The Center for Aging Research and Education: Improving How We Age

America needs nurses, and the UW–Madison School of Nursing is focused on mitigating that shortage. Established by the university in 2011, the Center for Aging Research and Education (CARE) is building bridges, addressing health disparities across older populations, and inspiring future health care professionals. This rewarding program prepares nursing students to support aging populations across Wisconsin. With a quarter of U.S. adult children managing the complex health conditions of their parents, CARE is dedicated to improving the health and well-being of older adults through education, leadership, practice, and discovery.

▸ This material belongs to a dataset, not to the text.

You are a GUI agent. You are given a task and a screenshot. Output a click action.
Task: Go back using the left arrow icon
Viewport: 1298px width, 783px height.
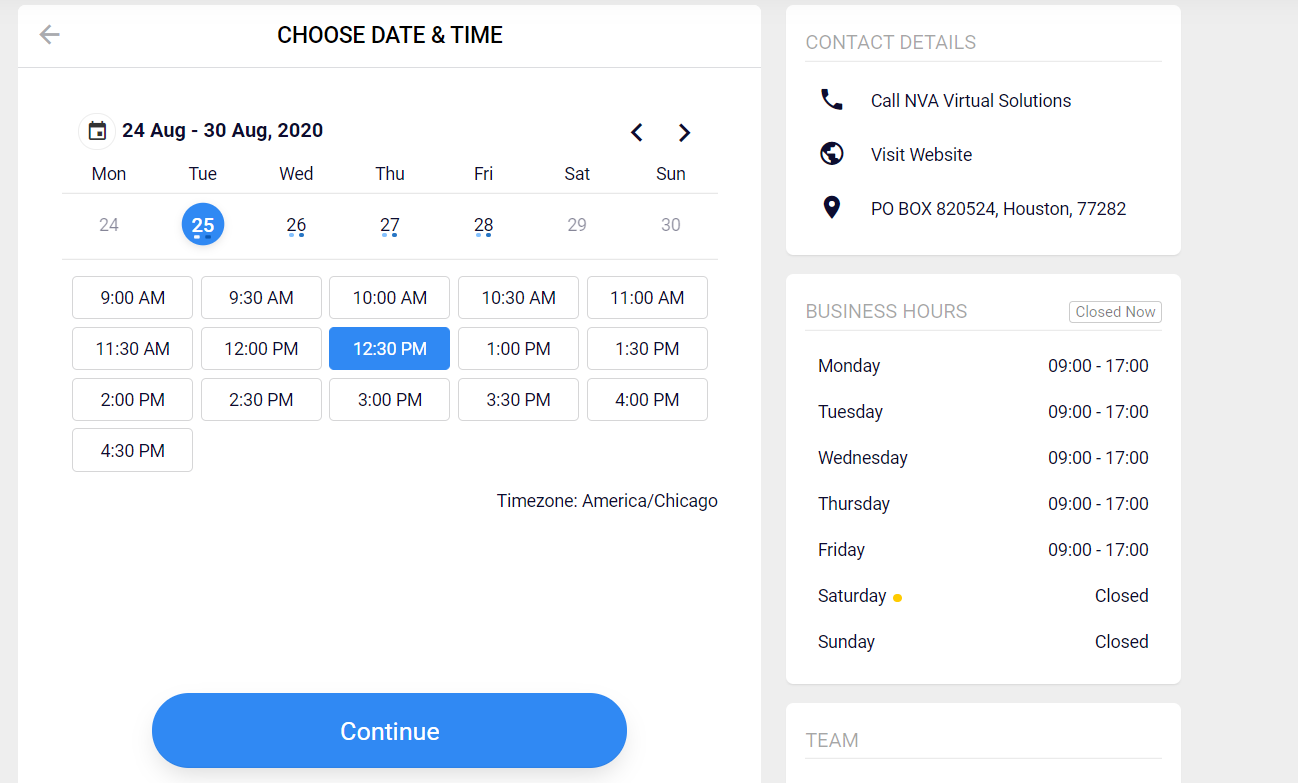[49, 35]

Through donor generosity, CARE has been able to connect with researchers across 11 different disciplines and programs; support 14 online workshops in 2021 for direct-care staff; and donate aging-simulation equipment to instruct students on hearing loss, reduced mobility, unsteady gait, and arthritis. This essential resource is enriching the gerontological curriculum at UW–Madison, assisting in developing and offering educational programs to the eldercare workforce. What’s more, CARE is addressing the unique challenges of those aging in rural areas, where there are fewer resources.

“My experience with CARE increased my passion for working with the elderly and helped me see the importance of community supports,” shares Kathryn Gerber ’16. “It helped me be present and not work strictly in a medical way.”

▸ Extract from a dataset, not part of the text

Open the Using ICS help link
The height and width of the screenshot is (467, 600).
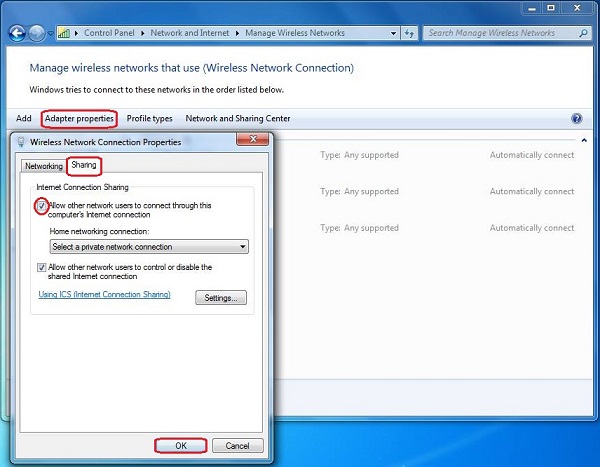tap(104, 295)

Donor contributions are also aiding CARE in advancing educational opportunities to frontline providers through workshops and conferences and offering nursing expertise to family members, community organizations, and housing and service providers, making it easier for everyone to support the health and well-being of older adults. CARE has also recruited more than 170 older adult community members to take part in one-on-one conversations with nursing students as part of the students’ experiential coursework.

“Personal connection with a different generation is so important for young people,” says one of the volunteer participants. “It’s easy to write us off, but that personal connection gives a wider perspective and elevates our relevancy.”

The fostering of interprofessional and campus-community collaborations delivered through this program will improve the quality of life of elder populations and those who love them, for generations to come.